The Supreme Court in Abbey Healthcare (Mill Hill) Ltd v Simply Construction (UK) LLP has clarified the position with regards to collateral warranties as construction contracts- and unanimously overturned the previous Court of Appeal judgment and the previous ruling in a different case, Parkwood Leisure Ltd v Laing O’Rourke Wales and West Ltd [2013]. The ruling means that a beneficiary of a collateral warranty does not have a statutory right to refer a dispute to adjudication unless it has other separate and distinct rights, or the warranty contains express provisions allowing for adjudication.

Background

The Abbey v Simply case concerned the construction of a London based 65 bedroom care home called Avondale Manor. Simply was engaged to construct the care home under a JCT design and build contract. In September 2016 Abbey was granted a lease of the care home and practical completion was achieved the following month.

The freeholder of the care home requested that Simply execute a collateral warranty in favour of Abbey, under which Simply warranted that it “has performed and will continue to perform diligently its obligations under the contract”.

In 2018, alleged fire safety defects were discovered at the care home. Simply was informed of the defects but did not go on to correct them and another contractor was engaged to rectify the defects.

The freeholder and Abbey consequently referred a dispute to adjudication and both were awarded sums against Simply by the adjudicator and applied to the Court for summary judgment to enforce the adjudicator’s awards. Simply objected to Abbey’s application, claiming that the collateral warranty was not a “construction contract” under s104(1) of the Act and consequently could not be referred to adjudication.

Ruling

The issue was whether the collateral warranty granted to Abbey was a construction contract within the meaning of the Act. At first instance, the Court held that it was not and the Court of Appeal, by a majority, found that it was. Simply then appealed to the Supreme Court.

The Supreme Court ruled that this collateral warranty was not a “construction contract” as the contractor is merely warranting to the beneficiary that it will perform the obligations it owes to the employer under the building contract.

If, by contrast, it was the case the contractor had given a collateral warranty undertaking a contractual obligation to a beneficiary to carry out specific construction obligations (separate from those under the building contract to which the warranty relates) the position could be different.

In practice, most collateral warranties will therefore not be considered construction contracts, as they do not give separate and distinct obligations to carry out construction operations. In order for adjudication to be available as a method of dispute resolution, provisions will need to be specifically drafted into the collateral warranty.

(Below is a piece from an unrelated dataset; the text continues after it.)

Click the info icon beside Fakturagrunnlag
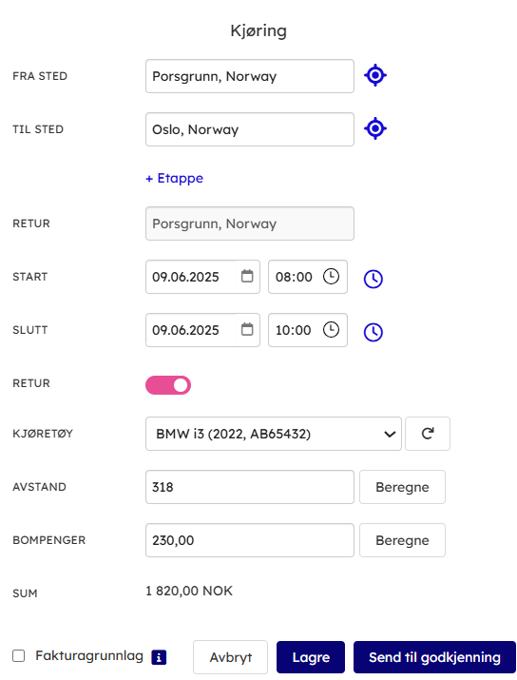(x=159, y=657)
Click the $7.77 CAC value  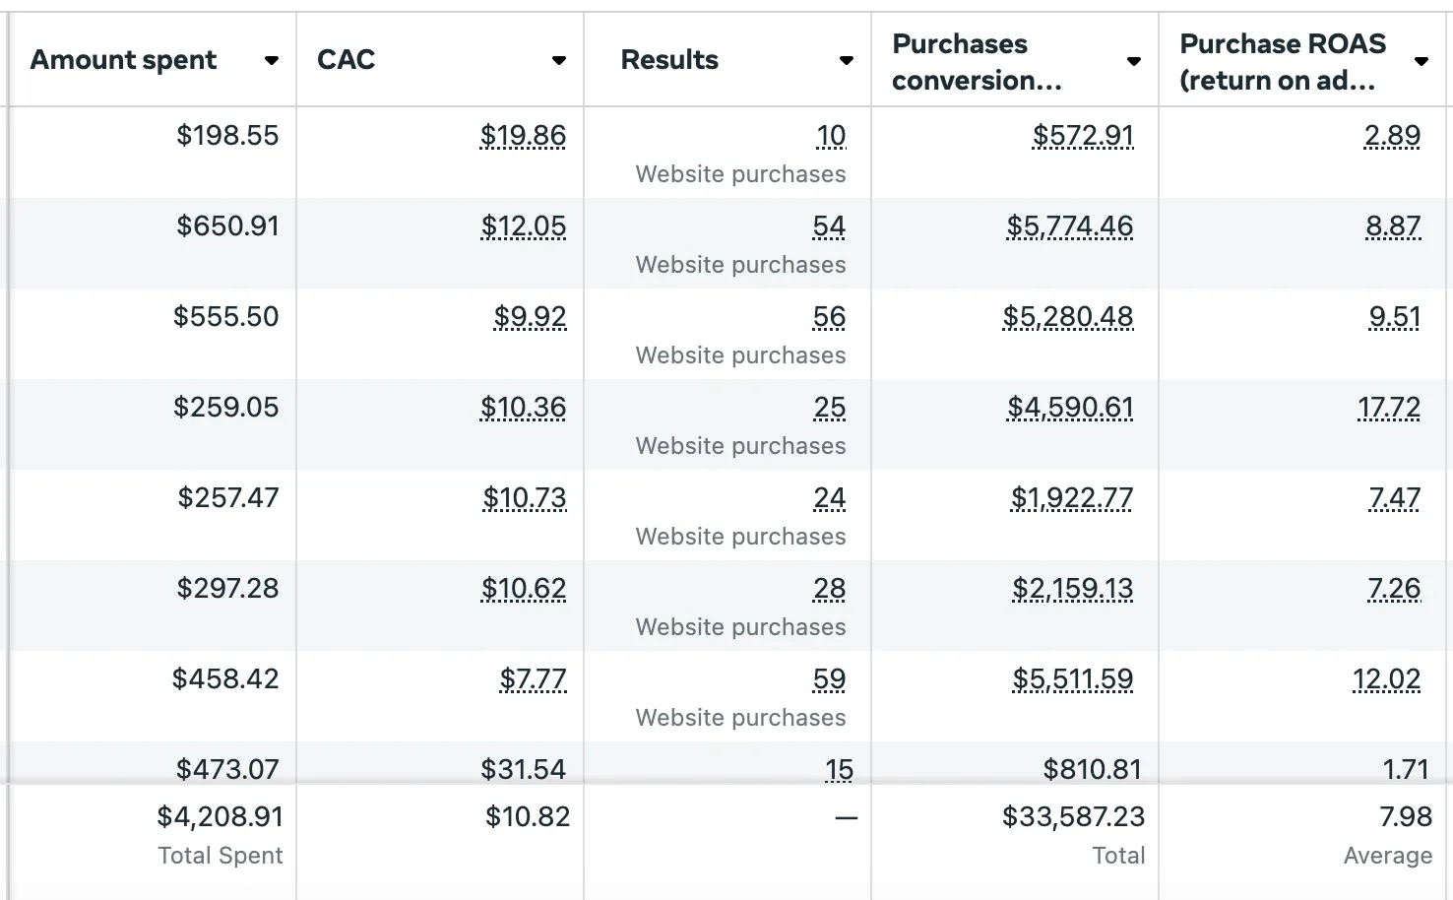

Further, Lord Hamblen made a few other helpful observations:

  • Collateral warranties were never intended to fall within the scope of the Act. This was evidenced by the fact that the payment provisions contained within the Act are not applicable to warranties – one of the main purposes of the Act is to improve of cash flow, and adjudication is designed to assist with this.
  • If the parties wish to have a right to adjudication, that can always be provided for. However, adjudication on collateral warranties will be voluntary rather than mandatory.

Impact

This judgment offers welcome clarification as to whether collateral warranties are construction contracts and may impact their use in the construction industry.  There is now a clear dividing line between collateral warranties which merely replicate undertakings in the building contract and those which give rise to separate and distinct undertakings for the carrying out of construction operations.

The majority of typical collateral warranties used in the construction industry will be the former and therefore beneficiaries of collateral warranties must now pursue any disputes through litigation. Those advising on construction contracts may therefore wish to consider including express contractual rights in their warranties to refer disputes to adjudication, and the inclusion of such clauses may become a common feature in future negotiations.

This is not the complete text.